- **SOURCE**
— Begin —
In most landlord & tenant situations where the landlord is a freeholder it is comparatively simple. You have a landlord. And a tenant.
However, if the landlord is himself a tenant under a long lease, it gets a bit more complicated. You will also have:
- The freeholder, and often
- The freeholder’s management company
How does this work in practice?
The answer is, not always as anticipated. If you rent a property under a long lease you have to be aware that you cannot always deal with it as if you were the freeholder. You are bound by the terms of your lease.
For example, your lease may prohibit subletting the property to tenants!
So, before you buy a flat as an investment property you need to check carefully the terms of the lease.
There has been a case, for example where the lease had a clause saying
“To use the flat as a private dwelling for the lessee and his family and for no other purpose”
Which, the First Tier Tribunal held, meant it could not be rented out to tenants.
— End —
- **SUPPLIED MATERIAL**
— Begin —
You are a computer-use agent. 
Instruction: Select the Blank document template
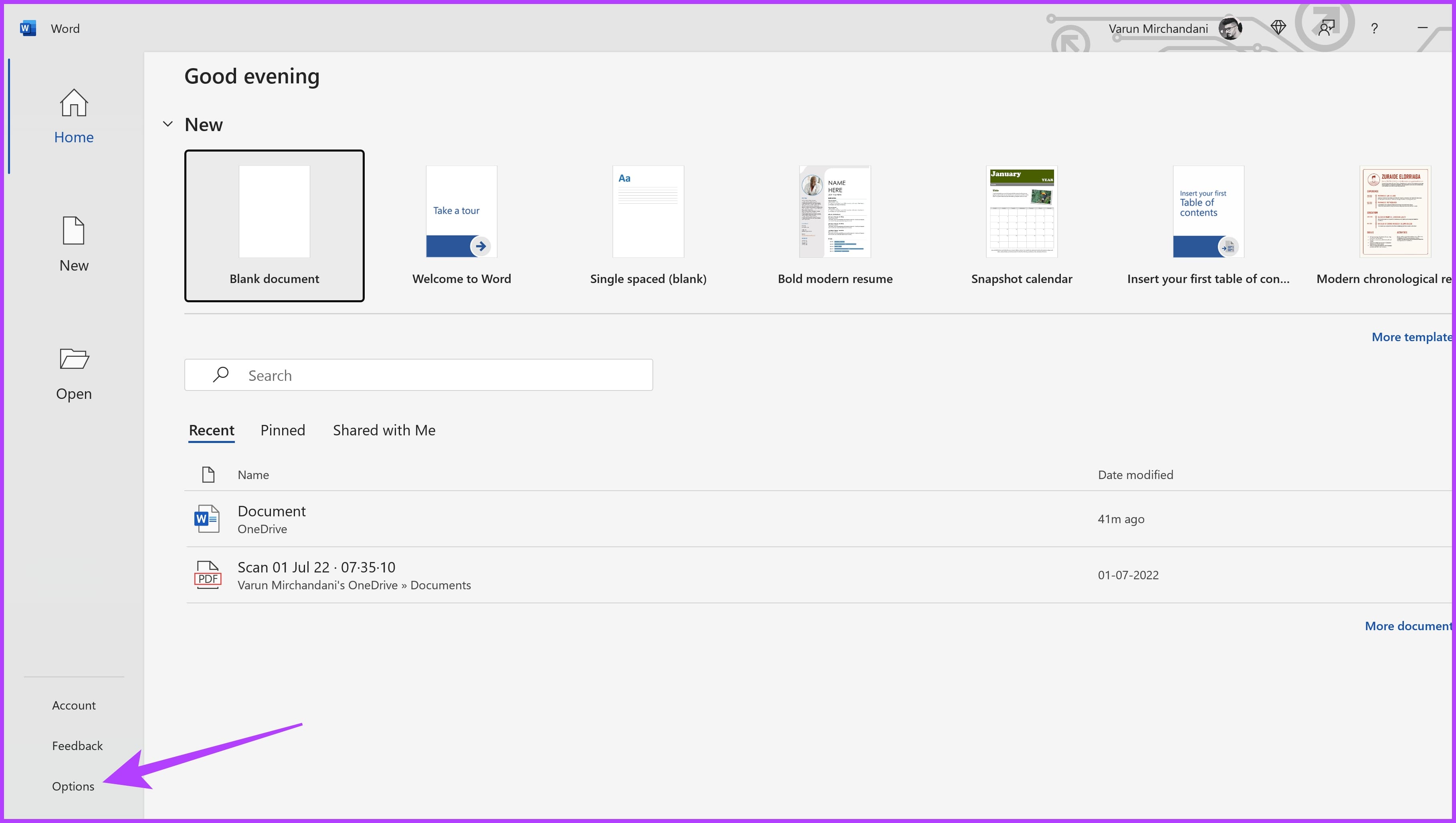[274, 226]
— End —
- **GOAL 1**
Reproduce the passage on leasehold landlords above, starting with "In most landlord" and going on through "of the lease.".
- **GOAL 2**
Carry on the passage on leasehold landlords from the point where it stops.

- **EXERCISE ANSWER 1**
In most landlord & tenant situations where the landlord is a freeholder it is comparatively simple. You have a landlord. And a tenant.
However, if the landlord is himself a tenant under a long lease, it gets a bit more complicated. You will also have:
- The freeholder, and often
- The freeholder’s management company
How does this work in practice?
The answer is, not always as anticipated. If you rent a property under a long lease you have to be aware that you cannot always deal with it as if you were the freeholder. You are bound by the terms of your lease.
For example, your lease may prohibit subletting the property to tenants!
So, before you buy a flat as an investment property you need to check carefully the terms of the lease.

- **EXERCISE ANSWER 2**
Another lease had the wording:
“Not to use the premises hereby demised or permit the same to be used for any purpose whatsoever other than as a single private dwelling house in the occupation of the Lessee and his family.”
Which had a similar effect. So be careful about this.
Then, even if you are using it as your home, you may find, like Ms Nemcova did in another case at the First Tier Tribunal, that you can’t let it out for weekends on Airbnb, because of the wording of the clause in the lease.
The problem about all of these is that, ultimately, if you carry on doing the prohibited thing, your landlord can forfeit your lease. Not something you will want to happen.
A question of repairs
Then there are issues about who is responsible for repair work. And can a landlord be held liable by their tenant for things which are actually the responsibility of the freeholder?
This issue came to a head in the recent case of Edwards v. Kumarasamy.
The Court of Appeal in that case basically found that the landlord was responsible for repairs to the exterior of the property even if the landlord had not been given notice and the repair in question was down to the freeholder.
To the relief of landlords and agents everywhere this decision was reversed by the Supreme Court who more or less re-instated the rule that landlords have to have been given notice of repairs before they are liable if they don’t do them.
However, that is not to say that problems will not arise in the future. So, make sure you keep yourself informed.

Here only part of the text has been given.